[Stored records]
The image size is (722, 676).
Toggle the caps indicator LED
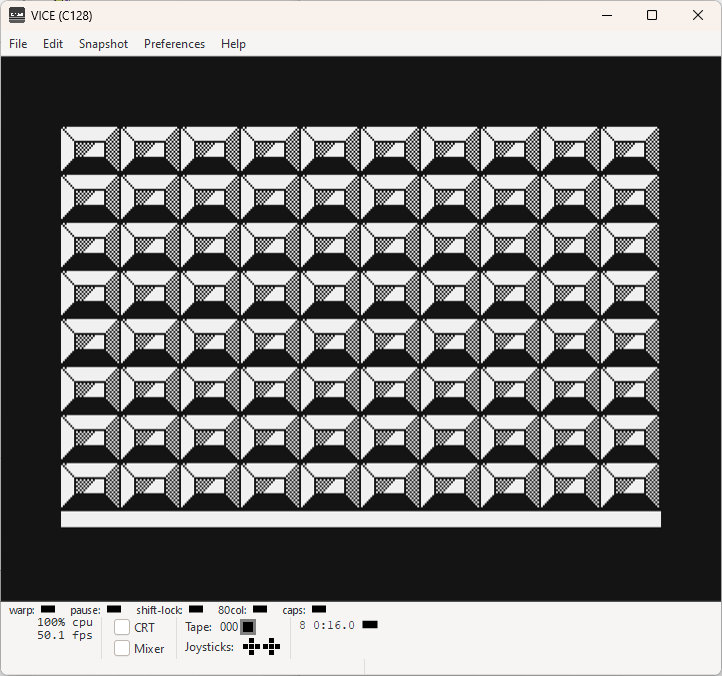(319, 609)
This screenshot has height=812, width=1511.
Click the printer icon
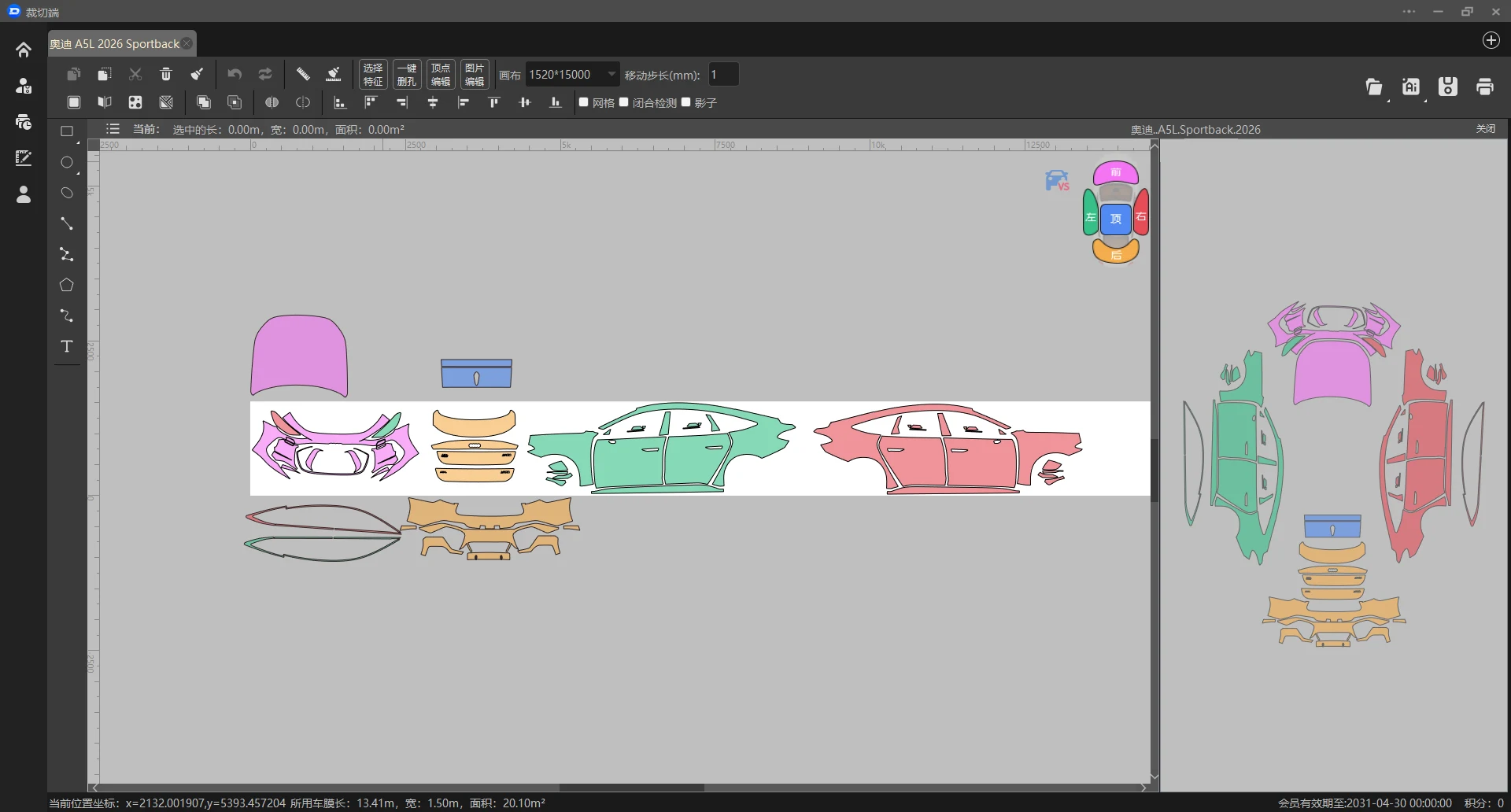pyautogui.click(x=1485, y=87)
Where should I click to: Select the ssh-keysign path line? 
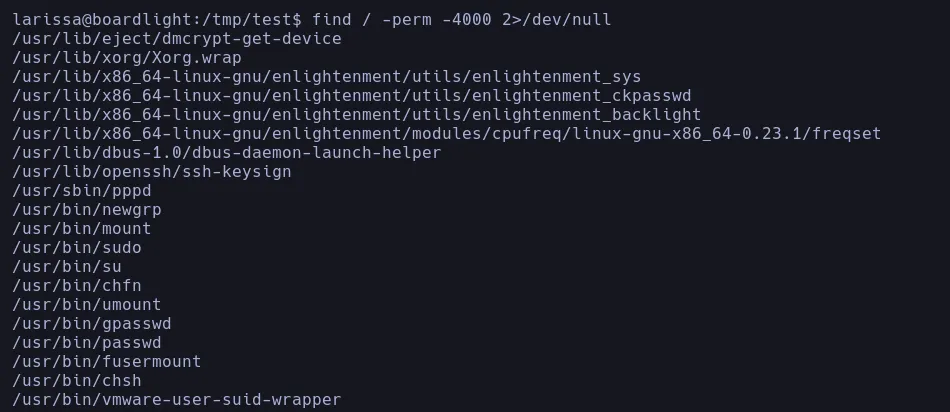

> [What you should do]: Copy the records above exactly. The pictures are not part of the copy.

> [Answer box]:
The image size is (722, 676).
Toggle the caps indicator LED
(319, 609)
This screenshot has height=812, width=1511.
Click the printer icon
pyautogui.click(x=1485, y=87)
Where should I click to: Select the ssh-keysign path line? 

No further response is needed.